## Instruction
Pull out each line of the entries below that contains the string "pixels", and treat uppercase and lowercase as different.

[Stored data entries]
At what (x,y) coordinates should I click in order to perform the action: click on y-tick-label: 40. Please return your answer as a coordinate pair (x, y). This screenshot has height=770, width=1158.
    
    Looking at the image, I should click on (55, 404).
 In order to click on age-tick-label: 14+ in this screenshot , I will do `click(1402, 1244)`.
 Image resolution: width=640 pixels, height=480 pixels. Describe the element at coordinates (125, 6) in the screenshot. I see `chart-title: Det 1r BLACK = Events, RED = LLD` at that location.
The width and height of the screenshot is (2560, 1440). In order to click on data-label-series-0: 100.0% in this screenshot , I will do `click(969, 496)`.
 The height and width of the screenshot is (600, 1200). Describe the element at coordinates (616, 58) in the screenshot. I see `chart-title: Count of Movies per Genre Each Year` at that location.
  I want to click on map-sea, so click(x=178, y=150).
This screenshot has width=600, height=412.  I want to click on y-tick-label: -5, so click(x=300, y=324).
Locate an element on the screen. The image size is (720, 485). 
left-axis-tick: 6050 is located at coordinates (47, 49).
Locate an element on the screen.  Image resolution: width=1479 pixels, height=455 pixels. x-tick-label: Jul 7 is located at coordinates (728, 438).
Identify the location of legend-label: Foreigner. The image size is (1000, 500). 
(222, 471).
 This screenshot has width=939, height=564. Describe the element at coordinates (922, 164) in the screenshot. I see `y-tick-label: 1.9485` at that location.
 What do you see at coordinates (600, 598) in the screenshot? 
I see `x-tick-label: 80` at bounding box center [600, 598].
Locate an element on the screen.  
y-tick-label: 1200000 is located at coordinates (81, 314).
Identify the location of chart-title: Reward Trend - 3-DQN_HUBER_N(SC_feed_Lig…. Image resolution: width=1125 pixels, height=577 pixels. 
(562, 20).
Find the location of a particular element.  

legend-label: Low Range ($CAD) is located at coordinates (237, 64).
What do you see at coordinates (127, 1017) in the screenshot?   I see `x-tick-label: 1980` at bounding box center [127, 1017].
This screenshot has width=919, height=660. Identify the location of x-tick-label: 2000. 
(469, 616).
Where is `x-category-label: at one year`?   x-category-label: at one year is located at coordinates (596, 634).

## Finished exercise
 Image resolution: width=640 pixels, height=480 pixels. Describe the element at coordinates (125, 6) in the screenshot. I see `chart-title: Det 1r BLACK = Events, RED = LLD` at that location.
Locate an element on the screen.  Image resolution: width=1479 pixels, height=455 pixels. x-tick-label: Jul 7 is located at coordinates (728, 438).
Identify the location of chart-title: Reward Trend - 3-DQN_HUBER_N(SC_feed_Lig…. Image resolution: width=1125 pixels, height=577 pixels. 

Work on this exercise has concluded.